Posted on Jun 21, 2010

In working with many clients, one theme has continued to emerge. As individuals and as a culture, we don’t value nor allow enough time in our lives to truly relax and mindfully enjoy pleasure. Readers of Thoughts from the Edge will recognize the lack of value in pleasure as a theme of my blog.

It’s amazing to me how motivated, driven, successful people relate their success to the ability to cope without enjoying life and experiencing pleasure. I’ve found the model with which many people identify and structure their professional endeavors focuses on postponing fun, enjoyment and pleasure until after a certain goal is attained. Often many people reach that point and simply set another goal instead of celebrating or allowing for that promised fun, enjoyment and pleasure.

Over time, I have observed the same pattern within personal relationships. This model typically plays out for couples embarking on the childbearing years. During the challenging phase of raising babies and young children, the rationale is parents must simply deny all personal indulgences and pleasure until the children can reasonably fend for themselves, perhaps even the teenage years. That’s over a decade of self-denial for the well-being of the children!

I can say with certainty that in neither case does this model produce the intended result. In the case of professional advancement, living in constant self-denial until “success” is achieved simply leads to exhaustion and imbalance. In the case of personal relationships, this model of self-denial in the name of prioritizing the children breeds resentment and undermines the foundational relationship of the family, that of the parents. Nor does it model healthy behavior.

Remarkably, fulfillment in any facet of life is maximized through balancing the work and the play, the drudgery and the fun, the mundanity and the adventure. The indulgences and pleasure center us, bring us back into our bodies and out of our heads and make the work, the drudgery and the mundanity worth it. My experience with clients has shown that we don’t need encouragement to work harder, we need encouragement to play harder.

On that note and in honor of that theme, while hanging out together on our patio, my partner deemed me the “Pleasure Advocate” due to the fact I spend so much time encouraging the integration of pleasure into people’s lives. I have happily accepted the title.

I encourage you to examine your own life for ways to incorporate more pleasure into your day-to-day. Make time to do what’s fun.

  • Take an evening stroll.
  • Serve dinner as a picnic instead of at the dinner table.
  • Ask your partner what made her/him smile today and listen carefully to the answer.
  • Play a game of kickball as a family.
  • Spend an hour doing your favorite hobby.
  • Go to bed early and exchange back rubs with your partner.
  • Have a long conversation with a great friend.
  • Visit a museum.
  • Get lost in a book for a while.

After you take some time out for pleasure, take some time out to be mindful about how you feel afterwards.
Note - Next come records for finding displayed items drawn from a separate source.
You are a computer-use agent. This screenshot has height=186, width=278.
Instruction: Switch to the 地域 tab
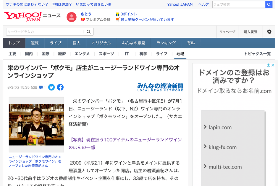pos(180,54)
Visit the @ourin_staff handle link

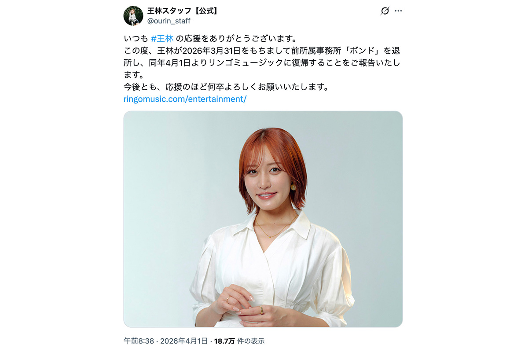point(169,21)
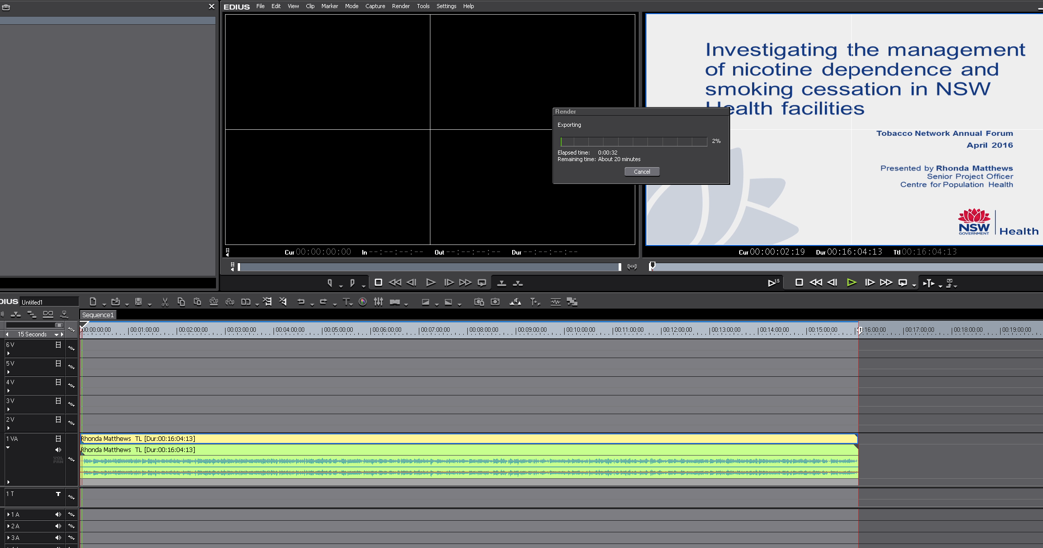Mute the 2 A audio track
The height and width of the screenshot is (548, 1043).
pyautogui.click(x=58, y=526)
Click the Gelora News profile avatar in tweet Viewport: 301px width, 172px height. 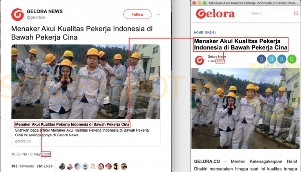click(18, 14)
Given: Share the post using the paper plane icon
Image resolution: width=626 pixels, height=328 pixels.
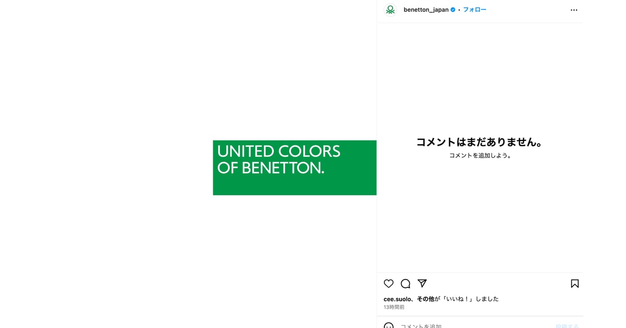Looking at the screenshot, I should [x=422, y=283].
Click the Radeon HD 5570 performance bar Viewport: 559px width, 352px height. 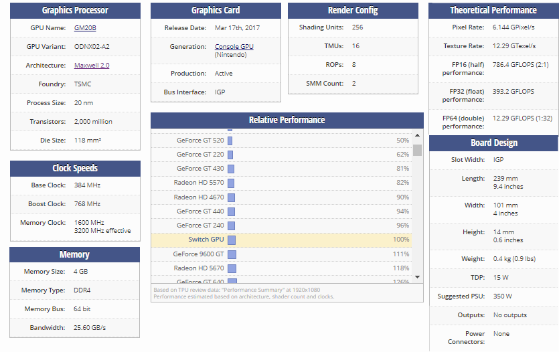click(230, 183)
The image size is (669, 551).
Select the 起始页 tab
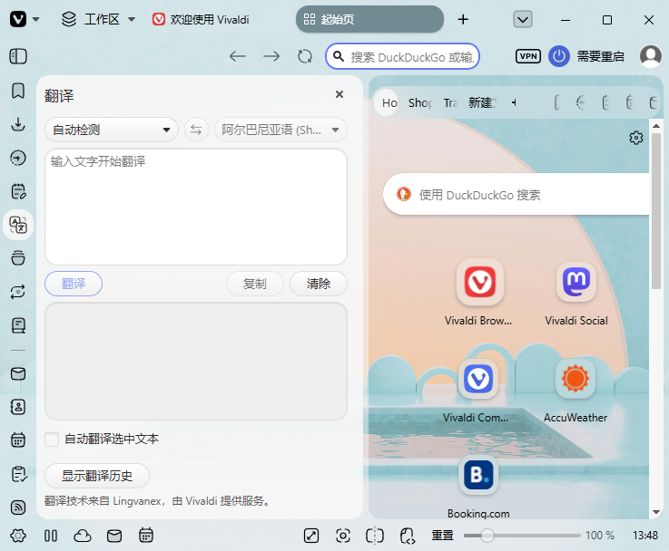(x=369, y=19)
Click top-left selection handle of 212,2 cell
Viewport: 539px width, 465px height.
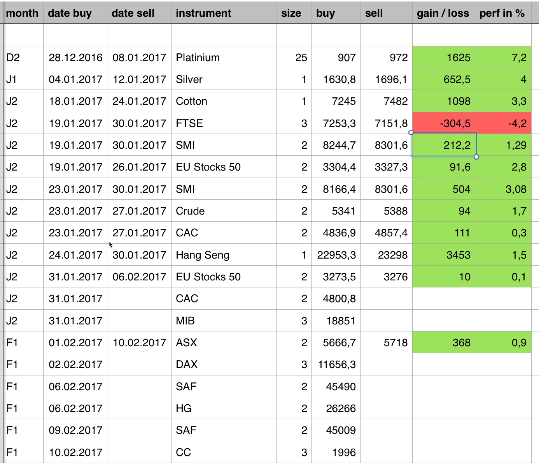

Renewed? Refreshed? More connected with your partner? More loving toward your children? I find it’s rare that the experience of integrating more pleasure into one’s life results in stress or negativity. In fact, you return to your day-to-day responsibilities more relaxed and centered, perhaps more productive and certainly more at peace.

From creating a space and habit of pleasure in your life and being mindful of your experience, I hope that you cultivate valuing pleasure and acknowledge the role it plays in your personal fulfillment and balance. Work hard, but play harder!